*** Begin section ***

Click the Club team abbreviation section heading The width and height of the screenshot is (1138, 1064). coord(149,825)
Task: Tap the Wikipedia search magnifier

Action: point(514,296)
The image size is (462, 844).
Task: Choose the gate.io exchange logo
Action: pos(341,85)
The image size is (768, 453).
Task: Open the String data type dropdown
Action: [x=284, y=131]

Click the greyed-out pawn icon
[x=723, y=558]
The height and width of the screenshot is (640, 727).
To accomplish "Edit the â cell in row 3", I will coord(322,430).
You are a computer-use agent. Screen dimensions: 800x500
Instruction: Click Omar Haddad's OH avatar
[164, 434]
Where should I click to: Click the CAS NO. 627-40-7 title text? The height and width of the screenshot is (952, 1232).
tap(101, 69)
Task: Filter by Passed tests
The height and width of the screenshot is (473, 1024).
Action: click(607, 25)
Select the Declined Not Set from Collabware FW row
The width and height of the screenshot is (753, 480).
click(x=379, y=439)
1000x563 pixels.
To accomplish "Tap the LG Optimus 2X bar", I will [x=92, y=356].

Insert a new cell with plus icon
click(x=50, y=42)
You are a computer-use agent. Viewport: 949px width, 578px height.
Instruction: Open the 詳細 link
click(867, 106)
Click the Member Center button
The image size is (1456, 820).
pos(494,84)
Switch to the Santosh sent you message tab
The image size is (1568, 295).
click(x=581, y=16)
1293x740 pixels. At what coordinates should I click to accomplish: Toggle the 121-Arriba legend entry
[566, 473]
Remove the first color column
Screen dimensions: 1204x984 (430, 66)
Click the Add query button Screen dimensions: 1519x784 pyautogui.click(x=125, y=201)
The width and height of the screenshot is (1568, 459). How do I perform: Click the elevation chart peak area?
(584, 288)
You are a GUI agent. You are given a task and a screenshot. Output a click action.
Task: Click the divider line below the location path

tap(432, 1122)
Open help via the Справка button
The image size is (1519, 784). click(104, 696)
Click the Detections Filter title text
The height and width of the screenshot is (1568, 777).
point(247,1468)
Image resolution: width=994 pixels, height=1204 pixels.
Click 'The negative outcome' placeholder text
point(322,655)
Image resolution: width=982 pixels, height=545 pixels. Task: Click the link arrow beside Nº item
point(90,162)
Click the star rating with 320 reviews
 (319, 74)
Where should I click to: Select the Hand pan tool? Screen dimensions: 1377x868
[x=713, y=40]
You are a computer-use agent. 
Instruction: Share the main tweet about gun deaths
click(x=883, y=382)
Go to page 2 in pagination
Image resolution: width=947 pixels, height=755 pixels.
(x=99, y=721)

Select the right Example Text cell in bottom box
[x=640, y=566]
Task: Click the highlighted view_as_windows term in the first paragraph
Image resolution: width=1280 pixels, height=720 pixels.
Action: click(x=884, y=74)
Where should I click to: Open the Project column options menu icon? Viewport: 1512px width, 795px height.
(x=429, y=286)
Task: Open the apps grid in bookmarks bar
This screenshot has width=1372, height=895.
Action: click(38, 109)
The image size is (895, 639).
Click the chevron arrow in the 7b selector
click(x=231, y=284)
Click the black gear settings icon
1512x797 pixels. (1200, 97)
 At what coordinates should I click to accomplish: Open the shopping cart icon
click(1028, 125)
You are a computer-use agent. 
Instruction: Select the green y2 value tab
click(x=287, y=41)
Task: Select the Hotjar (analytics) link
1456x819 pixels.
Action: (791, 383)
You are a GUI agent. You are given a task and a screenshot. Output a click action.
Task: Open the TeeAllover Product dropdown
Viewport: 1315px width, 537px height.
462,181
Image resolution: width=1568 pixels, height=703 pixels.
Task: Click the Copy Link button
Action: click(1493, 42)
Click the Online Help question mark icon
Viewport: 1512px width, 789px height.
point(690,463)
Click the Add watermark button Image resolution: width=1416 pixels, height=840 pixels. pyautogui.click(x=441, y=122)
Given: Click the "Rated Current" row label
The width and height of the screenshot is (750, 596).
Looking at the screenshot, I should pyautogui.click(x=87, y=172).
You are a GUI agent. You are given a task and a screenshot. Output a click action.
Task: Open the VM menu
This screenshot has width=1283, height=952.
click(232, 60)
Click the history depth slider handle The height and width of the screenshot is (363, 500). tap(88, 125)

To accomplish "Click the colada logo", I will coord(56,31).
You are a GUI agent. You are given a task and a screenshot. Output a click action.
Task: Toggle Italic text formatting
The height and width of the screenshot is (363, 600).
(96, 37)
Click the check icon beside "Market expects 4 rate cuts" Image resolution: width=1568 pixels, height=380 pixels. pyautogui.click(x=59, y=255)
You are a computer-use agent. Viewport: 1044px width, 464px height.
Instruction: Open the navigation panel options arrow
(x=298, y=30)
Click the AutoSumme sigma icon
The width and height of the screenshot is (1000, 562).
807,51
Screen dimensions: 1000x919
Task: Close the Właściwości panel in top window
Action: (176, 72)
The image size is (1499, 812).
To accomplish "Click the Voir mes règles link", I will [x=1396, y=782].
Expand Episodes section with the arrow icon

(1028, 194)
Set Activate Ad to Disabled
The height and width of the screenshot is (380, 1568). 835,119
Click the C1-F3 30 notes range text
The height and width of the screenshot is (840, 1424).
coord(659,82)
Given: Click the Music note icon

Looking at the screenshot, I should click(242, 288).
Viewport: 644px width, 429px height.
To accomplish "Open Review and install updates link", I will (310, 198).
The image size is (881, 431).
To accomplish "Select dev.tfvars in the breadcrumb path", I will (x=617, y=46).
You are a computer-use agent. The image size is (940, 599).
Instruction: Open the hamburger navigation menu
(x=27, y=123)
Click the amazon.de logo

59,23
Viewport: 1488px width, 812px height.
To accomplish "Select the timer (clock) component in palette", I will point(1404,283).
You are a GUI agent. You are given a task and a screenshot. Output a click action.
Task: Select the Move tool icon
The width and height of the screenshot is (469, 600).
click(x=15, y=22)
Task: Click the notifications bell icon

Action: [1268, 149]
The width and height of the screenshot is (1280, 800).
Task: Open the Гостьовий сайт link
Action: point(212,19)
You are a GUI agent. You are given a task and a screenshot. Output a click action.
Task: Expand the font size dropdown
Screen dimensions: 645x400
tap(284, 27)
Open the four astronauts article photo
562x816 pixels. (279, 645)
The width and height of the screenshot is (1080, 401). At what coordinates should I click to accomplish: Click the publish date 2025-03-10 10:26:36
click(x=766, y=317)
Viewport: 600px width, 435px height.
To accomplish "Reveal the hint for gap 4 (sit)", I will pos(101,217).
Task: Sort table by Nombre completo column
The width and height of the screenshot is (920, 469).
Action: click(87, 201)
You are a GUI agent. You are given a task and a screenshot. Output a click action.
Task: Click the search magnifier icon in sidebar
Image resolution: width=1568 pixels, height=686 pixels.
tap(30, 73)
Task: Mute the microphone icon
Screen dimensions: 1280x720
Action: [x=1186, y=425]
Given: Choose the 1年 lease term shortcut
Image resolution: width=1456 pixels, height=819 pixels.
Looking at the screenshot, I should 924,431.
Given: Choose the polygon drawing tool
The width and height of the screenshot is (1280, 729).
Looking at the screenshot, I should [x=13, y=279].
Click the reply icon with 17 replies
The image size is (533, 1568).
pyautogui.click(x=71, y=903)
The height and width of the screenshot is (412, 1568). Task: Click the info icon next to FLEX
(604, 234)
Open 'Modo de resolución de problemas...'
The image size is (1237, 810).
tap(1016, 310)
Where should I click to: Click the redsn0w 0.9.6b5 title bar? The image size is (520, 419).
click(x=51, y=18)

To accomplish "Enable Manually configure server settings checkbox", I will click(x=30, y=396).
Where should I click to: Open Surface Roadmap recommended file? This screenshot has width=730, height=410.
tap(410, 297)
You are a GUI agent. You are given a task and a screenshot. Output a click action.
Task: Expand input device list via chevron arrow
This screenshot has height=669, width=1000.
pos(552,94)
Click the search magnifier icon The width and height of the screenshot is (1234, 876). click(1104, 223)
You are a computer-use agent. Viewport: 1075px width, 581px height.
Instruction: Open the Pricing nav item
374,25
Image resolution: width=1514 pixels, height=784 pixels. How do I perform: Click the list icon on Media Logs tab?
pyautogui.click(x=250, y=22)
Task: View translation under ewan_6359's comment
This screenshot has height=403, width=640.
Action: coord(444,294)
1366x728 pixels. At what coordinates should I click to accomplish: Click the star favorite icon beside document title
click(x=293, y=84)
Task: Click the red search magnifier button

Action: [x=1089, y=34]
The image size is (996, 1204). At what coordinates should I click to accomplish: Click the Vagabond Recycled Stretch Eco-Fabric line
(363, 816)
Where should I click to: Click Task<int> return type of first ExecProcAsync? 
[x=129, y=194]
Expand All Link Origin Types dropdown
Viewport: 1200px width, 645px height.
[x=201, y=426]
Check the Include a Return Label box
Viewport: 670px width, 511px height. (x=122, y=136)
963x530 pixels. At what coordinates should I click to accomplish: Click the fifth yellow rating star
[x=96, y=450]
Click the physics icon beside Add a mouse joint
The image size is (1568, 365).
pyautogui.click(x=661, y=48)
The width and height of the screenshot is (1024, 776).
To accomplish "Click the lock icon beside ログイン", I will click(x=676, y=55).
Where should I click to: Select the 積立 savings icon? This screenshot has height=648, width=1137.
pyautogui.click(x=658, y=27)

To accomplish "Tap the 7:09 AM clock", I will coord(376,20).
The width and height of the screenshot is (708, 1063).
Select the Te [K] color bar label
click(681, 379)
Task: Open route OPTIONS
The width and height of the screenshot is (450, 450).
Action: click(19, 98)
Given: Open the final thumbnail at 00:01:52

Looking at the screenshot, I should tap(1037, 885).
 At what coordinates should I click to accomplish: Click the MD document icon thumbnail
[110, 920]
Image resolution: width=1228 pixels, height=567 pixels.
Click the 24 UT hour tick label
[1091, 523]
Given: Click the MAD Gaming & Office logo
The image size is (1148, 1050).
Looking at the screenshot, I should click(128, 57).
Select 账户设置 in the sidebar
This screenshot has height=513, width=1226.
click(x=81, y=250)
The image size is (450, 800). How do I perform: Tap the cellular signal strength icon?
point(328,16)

*** End section ***

In the material above, find the line with "The image size is (450, 800)."; then copy it and every line after it, exactly, through the end.

> Finished exercise:
The image size is (450, 800). How do I perform: Tap the cellular signal strength icon?
point(328,16)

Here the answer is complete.